** Opening DATA EXCERPTS block **
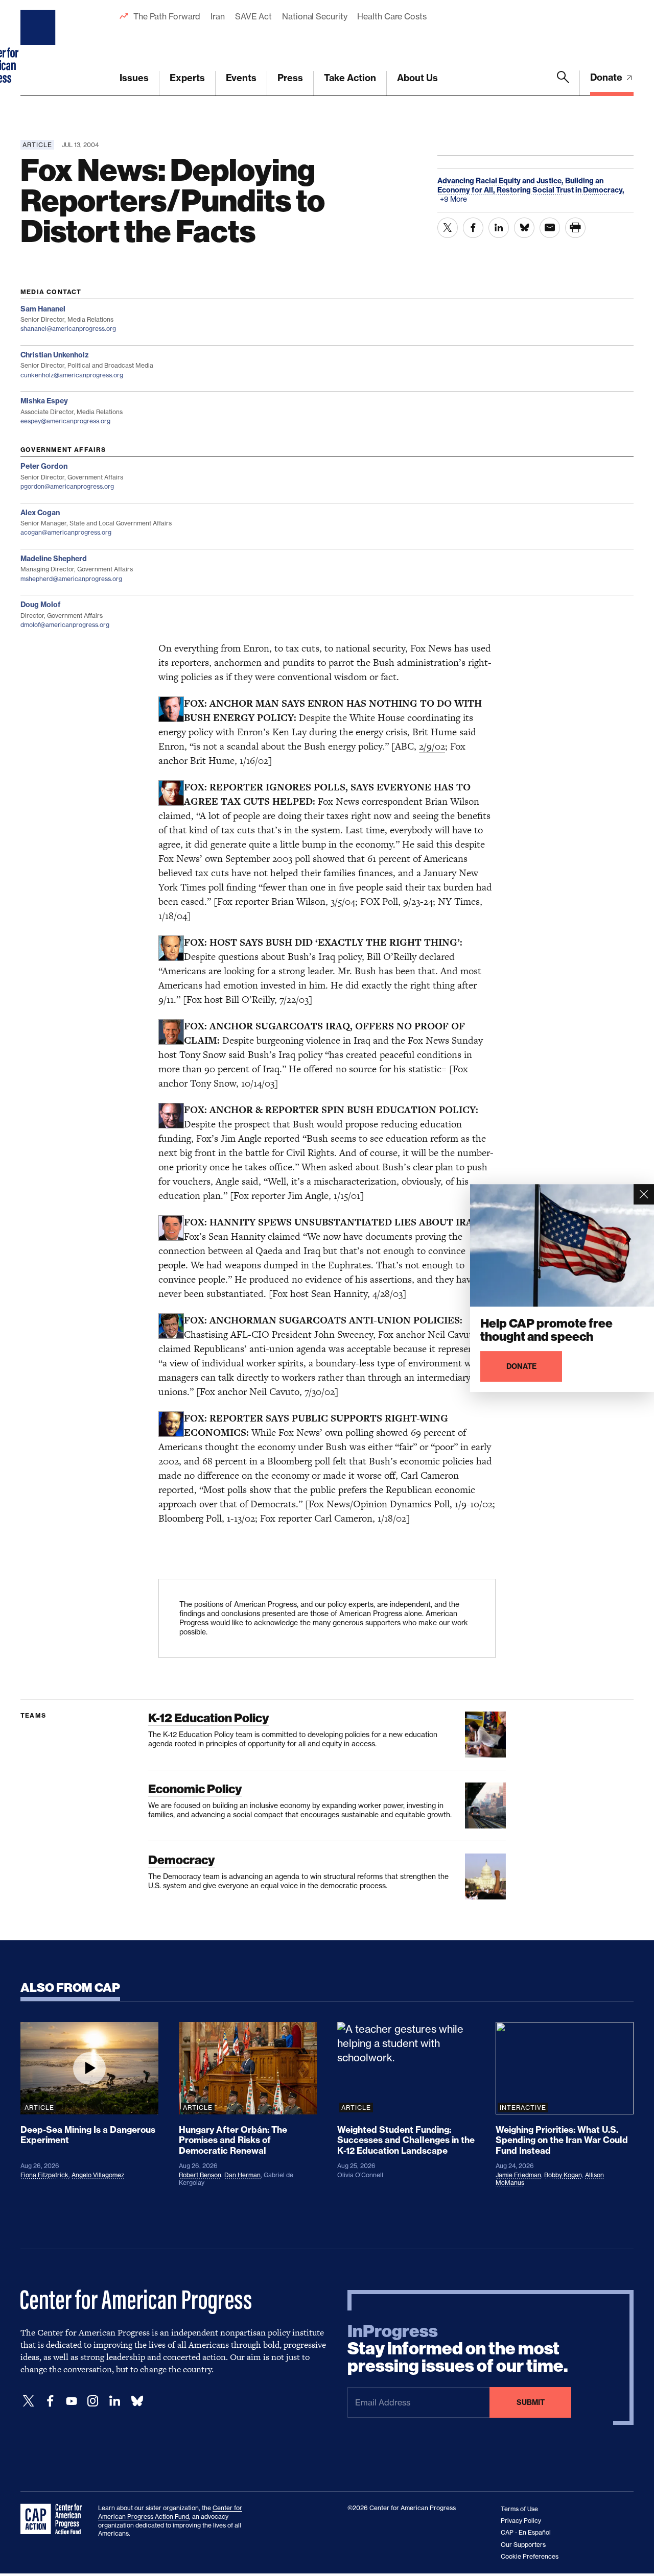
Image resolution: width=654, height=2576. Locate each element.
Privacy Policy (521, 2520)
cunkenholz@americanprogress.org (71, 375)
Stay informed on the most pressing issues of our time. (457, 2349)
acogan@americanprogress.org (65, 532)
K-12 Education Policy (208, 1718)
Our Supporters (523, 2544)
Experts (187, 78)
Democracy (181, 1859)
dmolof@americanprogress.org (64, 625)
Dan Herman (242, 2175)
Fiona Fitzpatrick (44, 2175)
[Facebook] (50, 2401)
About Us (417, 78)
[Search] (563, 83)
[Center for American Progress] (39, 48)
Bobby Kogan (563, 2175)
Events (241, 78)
** Closing DATA EXCERPTS block **
** Opening DATA EXCERPTS block **
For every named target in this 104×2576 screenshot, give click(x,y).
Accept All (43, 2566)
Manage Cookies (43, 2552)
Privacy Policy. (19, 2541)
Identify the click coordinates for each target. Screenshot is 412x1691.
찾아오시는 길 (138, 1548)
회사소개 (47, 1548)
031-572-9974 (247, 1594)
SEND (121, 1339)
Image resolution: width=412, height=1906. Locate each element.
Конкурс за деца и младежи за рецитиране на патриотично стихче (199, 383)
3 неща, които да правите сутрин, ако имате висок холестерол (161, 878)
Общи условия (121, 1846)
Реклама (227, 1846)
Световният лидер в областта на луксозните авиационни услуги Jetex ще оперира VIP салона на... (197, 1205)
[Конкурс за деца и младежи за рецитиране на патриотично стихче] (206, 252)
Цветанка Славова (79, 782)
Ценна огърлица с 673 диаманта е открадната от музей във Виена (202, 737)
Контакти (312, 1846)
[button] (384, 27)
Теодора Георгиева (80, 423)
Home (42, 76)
** Closing DATA EXCERPTS block **
** Opening DATA EXCERPTS block **
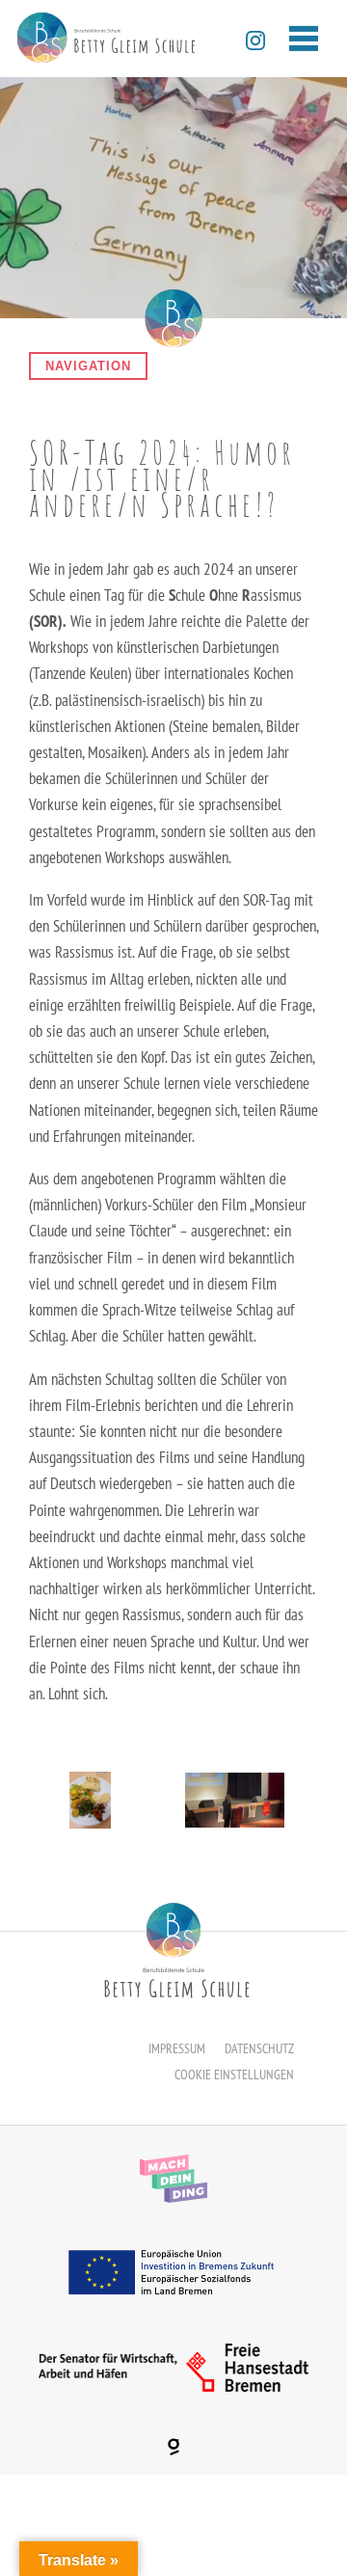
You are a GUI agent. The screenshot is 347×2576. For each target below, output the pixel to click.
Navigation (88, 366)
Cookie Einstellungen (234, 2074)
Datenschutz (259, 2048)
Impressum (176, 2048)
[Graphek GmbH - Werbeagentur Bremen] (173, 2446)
** Closing DATA EXCERPTS block **
▸ **YOUR OBJECTIVE**: Restate word for word the lines of the data above, starting at the line containing "Image resolution: width=654, height=2576." and ending at the line containing "Events (241, 78)", both included, and nothing more.

▸ **REPLY TO THE TASK**:
Image resolution: width=654, height=2576. Locate each element.
Privacy Policy (521, 2520)
cunkenholz@americanprogress.org (71, 375)
Stay informed on the most pressing issues of our time. (457, 2349)
acogan@americanprogress.org (65, 532)
K-12 Education Policy (208, 1718)
Our Supporters (523, 2544)
Experts (187, 78)
Democracy (181, 1859)
dmolof@americanprogress.org (64, 625)
Dan Herman (242, 2175)
Fiona Fitzpatrick (44, 2175)
[Facebook] (50, 2401)
About Us (417, 78)
[Search] (563, 83)
[Center for American Progress] (39, 48)
Bobby Kogan (563, 2175)
Events (241, 78)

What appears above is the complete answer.